Several vendors are gradually breaking into the enterprise communications segment where telephony is only one of numerous communication elements. Some of these vendors already have a large footprint in the enterprise market and the financial muscle to back up the introduction of new technology, such as real-time collaboration (RTC) solutions.

Obviously, compared with voice-only solutions, new collaborative tools give end users a significantly improved level of efficiency. Ensuing steps will be taken to match this new capability with, or fit it into, the IT ways of deploying and operating enterprise communications, and to extend the scope even further to make enterprise communication mobile.

On the one hand, a great many business and operations applications are very specific and must be tailored to fit the needs of the enterprise. On the other hand, to interwork, the systems and applications must adhere to common IT standards. They should also be part of the architectural strategy of the enterprise (enterprise architecture). Therefore, to ensure interoperability and to avoid costly and bulky systems, the industry has no choice but to adopt a more open approach. As a consequence, we are seeing a shift in emphasis toward

  • service-oriented architectures (SOA), which offer a way of integrating loosely coupled enterprise applications in a standard fashion; and
  • ervice-oriented business applications (SOBA), which are web-based services that employ the simple object access protocol (SOAP) and web services description language (WSDL) to carry out integrations.

When built properly, the solutions are based on systems that contain several atomic services - that is, services that can be deployed to meet the needs of any particular end user or group of end users. A prerequisite is an efficient service creation environment (SCE) for IT managers, their partners, service providers, and to some extent, end users.

We are standing at the brink of a new era of solutions that support business communication. The new solutions will easily adapt to group and individual's needs and be relatively easy to develop, deploy and operate.

In mobile scenarios one must constantly keep track of the location of mobile devices. In this context, SIP-based peer-to-peer communication does not do the whole job. The enabler of mobile enterprise communications is the IP Multimedia Subsystem. That is, to realize true, mobile, end-to-end services, the solutions must fit into the service provider's IMS architecture. In addition, the systems for IP telephony, SIP-based multimedia and isochronous communications must all be built to adhere to the same standards as apply to all other enterprise communications and business applications. In short, an IMS solution that fully supports the needs of an enterprise must employ public and enterprise standards.

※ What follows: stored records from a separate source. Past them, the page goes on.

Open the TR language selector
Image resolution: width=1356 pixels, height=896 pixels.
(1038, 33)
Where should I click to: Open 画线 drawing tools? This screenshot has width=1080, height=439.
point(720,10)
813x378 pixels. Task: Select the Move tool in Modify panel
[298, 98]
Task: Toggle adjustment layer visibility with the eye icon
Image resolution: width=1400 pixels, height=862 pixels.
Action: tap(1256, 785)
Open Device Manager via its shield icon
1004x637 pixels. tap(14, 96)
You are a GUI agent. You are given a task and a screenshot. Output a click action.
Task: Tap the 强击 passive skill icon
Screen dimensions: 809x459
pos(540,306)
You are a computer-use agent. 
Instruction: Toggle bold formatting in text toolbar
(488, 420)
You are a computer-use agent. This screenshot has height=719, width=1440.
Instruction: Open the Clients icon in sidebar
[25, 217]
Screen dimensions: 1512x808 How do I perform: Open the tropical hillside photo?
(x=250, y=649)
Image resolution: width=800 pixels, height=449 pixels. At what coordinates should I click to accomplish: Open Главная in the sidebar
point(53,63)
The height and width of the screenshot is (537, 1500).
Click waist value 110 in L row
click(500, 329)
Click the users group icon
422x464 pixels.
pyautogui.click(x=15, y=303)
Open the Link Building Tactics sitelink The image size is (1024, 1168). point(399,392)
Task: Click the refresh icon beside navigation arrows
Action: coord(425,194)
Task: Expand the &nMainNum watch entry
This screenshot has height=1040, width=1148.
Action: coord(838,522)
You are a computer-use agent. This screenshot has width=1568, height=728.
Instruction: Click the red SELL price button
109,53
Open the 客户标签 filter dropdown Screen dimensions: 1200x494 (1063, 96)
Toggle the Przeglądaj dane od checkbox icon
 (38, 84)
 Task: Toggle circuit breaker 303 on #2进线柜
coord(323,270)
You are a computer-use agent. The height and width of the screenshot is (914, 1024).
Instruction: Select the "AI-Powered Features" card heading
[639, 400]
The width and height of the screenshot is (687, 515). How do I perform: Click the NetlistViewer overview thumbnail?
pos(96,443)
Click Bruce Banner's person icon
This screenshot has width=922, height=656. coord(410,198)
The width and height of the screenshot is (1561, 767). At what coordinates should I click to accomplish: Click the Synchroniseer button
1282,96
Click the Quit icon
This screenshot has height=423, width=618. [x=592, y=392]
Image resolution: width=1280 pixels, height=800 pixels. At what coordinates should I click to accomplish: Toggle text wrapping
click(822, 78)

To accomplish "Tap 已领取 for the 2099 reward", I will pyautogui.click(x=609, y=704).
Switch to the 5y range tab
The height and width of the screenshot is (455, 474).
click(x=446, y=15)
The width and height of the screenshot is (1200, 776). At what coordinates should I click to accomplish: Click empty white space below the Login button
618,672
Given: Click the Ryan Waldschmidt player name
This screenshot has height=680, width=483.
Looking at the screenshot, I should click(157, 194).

Looking ahead three to five years, the market for enterprise communication solutions will see voice communication systems replaced by systems that support simultaneous multimedia communication (voice, video, messaging, text and graphics) and collaboration tools (document sharing, whiteboard, chat rooms and so on). These new systems will also integrate well into other parts of the enterprise IT environment (document storage, management tools, directories, and business applications). Through the evolution of its IMS solution, Ericsson is prepared to take this new, real-time collaboration one step further, by making it mobile.